# What would you do?



## alfred_in_cedar (Apr 5, 2009)

What if you watched a fishing guide break the law on multiple occasions? What would you do? I don't want or need drama, but just wondering how other Michigan Sportsman would respond? I dont want to get into specifics. But reg's is reg's. we all buy the same damn license and some make a living on our resources and some just enjoy them. 

so, all crimes being equal, what do you do? Call him out? Have a talk? Call DNR? 

please dont flame me. it's not a debate.


----------



## droptine989 (Oct 14, 2012)

Call the rap line


----------



## kzoofisher (Mar 6, 2011)

Being a guide he should know all the rules but first I would ask him in front of his clients if he knew he was breaking the rules and if he knew that his clients could be held in violation, too. If his response was unsatisfactory or he ever did it again I would call him in.

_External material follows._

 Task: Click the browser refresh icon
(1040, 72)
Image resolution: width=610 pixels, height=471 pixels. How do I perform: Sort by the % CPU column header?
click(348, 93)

I'm assuming we're talking strictly about fishing violations, not violent criminal acts.


----------



## Boardman Brookies (Dec 20, 2007)

What is the violation he is committing?


----------



## toto (Feb 16, 2000)

droptine989 said:


> Call the rap line


X2


----------



## buggs (Jan 21, 2011)

A bread thief rarely gets caught stealing his first loaf........


----------



## scooter_trasher (Sep 19, 2005)

I think whatever the guide is doing must be bothering you.
I personally would ask myself whether the violation was of a reg in place to protect the fishery , such as over limit violations , or the violation of a social management reg,in an attempt to get a tourist on some fish, secondly I would look at what would be best for my community, to have a tourist go home to his friends telling of how he spent a boatload of money on hotels, dinning, fuel, license and guide, didn't catch squat and won't be going back, or waxing on about the great time he had fishing in Michigan, because his guide got him on some fish, I've got no dog in that fight, it's your community and your neighbors that have the most interest in your fishery and the related tourism dollars.


----------



## Martin Looker (Jul 16, 2015)

If he is breaking the law call the DNR. It is as simple as that.


----------



## Robert Holmes (Oct 13, 2008)

If he is chumming I think that the Conservation Officers are turning a blind eye on it until it is repealed.


----------



## scooter_trasher (Sep 19, 2005)

The sins of others always seem greater than our own, I sometimes think some of these guys would have no issue calling rap on a minor gear reg social management infraction , while sitting on a freezer full of fish well over their possession limit and don't let them see you parking across your sidewalk or catch your grandchild selling lemonade without a permit, the law is the law and we need to be protected from criminals 
The original eyes and ears of 20th century social management enforcement


----------



## toto (Feb 16, 2000)

Robert Holmes said:


> If he is chumming I think that the Conservation Officers are turning a blind eye on it until it is repealed.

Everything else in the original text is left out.